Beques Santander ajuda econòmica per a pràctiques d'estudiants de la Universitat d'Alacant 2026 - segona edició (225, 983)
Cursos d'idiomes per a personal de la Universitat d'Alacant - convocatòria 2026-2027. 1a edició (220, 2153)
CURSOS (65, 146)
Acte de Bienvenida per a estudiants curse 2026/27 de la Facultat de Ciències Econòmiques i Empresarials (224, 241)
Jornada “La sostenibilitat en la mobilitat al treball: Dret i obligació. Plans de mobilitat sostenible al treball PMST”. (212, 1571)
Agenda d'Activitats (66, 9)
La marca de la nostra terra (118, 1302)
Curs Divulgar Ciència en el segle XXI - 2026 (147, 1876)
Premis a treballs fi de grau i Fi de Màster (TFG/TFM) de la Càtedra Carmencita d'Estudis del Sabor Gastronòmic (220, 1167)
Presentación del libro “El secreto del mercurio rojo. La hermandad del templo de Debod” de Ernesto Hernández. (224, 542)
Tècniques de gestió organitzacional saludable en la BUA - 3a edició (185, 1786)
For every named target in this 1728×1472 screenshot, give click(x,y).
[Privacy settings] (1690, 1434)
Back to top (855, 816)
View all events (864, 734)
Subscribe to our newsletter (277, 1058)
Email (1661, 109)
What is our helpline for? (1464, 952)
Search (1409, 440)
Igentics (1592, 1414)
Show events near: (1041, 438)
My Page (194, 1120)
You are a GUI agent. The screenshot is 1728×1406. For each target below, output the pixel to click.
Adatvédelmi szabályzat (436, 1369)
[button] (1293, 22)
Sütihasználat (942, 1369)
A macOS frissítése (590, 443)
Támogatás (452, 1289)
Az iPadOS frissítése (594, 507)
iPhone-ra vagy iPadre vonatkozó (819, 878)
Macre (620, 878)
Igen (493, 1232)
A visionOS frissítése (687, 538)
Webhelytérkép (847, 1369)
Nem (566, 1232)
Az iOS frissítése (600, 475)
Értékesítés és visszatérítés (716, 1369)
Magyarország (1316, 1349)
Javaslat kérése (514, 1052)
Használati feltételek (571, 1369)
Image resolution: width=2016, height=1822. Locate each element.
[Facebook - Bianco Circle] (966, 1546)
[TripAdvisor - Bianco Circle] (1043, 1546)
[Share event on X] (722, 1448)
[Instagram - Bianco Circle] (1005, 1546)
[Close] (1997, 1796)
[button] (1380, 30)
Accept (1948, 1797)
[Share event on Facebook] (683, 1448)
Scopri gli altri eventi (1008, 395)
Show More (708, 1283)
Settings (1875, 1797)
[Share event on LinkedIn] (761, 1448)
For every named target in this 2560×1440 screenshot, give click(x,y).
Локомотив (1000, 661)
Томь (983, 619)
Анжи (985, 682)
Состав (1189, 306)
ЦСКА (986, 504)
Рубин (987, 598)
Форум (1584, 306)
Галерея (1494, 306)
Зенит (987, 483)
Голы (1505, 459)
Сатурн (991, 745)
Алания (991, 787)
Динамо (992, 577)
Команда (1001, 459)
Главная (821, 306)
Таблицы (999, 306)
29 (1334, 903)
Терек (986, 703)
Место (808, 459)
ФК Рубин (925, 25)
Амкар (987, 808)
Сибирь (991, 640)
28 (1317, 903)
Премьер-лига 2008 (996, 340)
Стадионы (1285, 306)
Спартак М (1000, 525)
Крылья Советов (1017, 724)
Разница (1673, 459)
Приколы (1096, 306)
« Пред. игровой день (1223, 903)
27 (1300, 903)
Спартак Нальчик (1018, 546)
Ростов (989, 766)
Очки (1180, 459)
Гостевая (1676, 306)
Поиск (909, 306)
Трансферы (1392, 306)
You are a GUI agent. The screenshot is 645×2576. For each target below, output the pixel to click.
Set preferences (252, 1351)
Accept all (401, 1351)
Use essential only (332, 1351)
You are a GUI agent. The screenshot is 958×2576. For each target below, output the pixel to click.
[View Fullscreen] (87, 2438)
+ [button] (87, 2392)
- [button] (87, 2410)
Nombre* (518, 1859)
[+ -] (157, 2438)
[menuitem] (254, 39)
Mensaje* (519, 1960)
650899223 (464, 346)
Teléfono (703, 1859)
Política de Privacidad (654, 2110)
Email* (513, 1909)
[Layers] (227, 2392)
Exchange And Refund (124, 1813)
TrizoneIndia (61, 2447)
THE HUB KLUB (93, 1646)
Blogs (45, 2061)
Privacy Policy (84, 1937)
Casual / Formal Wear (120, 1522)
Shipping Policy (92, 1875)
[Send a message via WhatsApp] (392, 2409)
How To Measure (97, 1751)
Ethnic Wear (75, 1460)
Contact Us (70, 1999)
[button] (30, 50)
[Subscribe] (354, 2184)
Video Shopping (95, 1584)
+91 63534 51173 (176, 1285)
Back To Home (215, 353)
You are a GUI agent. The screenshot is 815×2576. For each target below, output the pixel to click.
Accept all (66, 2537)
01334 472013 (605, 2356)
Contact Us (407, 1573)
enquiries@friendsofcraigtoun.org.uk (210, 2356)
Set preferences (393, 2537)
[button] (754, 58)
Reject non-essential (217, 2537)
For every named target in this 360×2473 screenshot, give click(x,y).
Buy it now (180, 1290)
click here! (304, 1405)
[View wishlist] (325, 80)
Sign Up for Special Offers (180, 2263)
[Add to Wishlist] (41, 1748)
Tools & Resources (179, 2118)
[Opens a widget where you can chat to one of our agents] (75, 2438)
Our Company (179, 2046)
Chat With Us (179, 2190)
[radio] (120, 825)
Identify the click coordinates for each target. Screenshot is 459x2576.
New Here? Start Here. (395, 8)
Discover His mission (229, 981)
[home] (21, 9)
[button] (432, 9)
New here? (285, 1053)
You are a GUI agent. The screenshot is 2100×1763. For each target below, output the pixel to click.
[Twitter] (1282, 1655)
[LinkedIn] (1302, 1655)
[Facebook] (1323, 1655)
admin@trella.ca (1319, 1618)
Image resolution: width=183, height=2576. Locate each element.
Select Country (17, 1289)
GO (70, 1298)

» Problem details
Copy out the line holding "You are a GUI agent. The screenshot is 2100×1763.". Then copy every later line of the data, unchanged, through the last one.

» Exercise solution
You are a GUI agent. The screenshot is 2100×1763. For each target below, output the pixel to click.
[Twitter] (1282, 1655)
[LinkedIn] (1302, 1655)
[Facebook] (1323, 1655)
admin@trella.ca (1319, 1618)
Image resolution: width=183, height=2576. Locate each element.
Select Country (17, 1289)
GO (70, 1298)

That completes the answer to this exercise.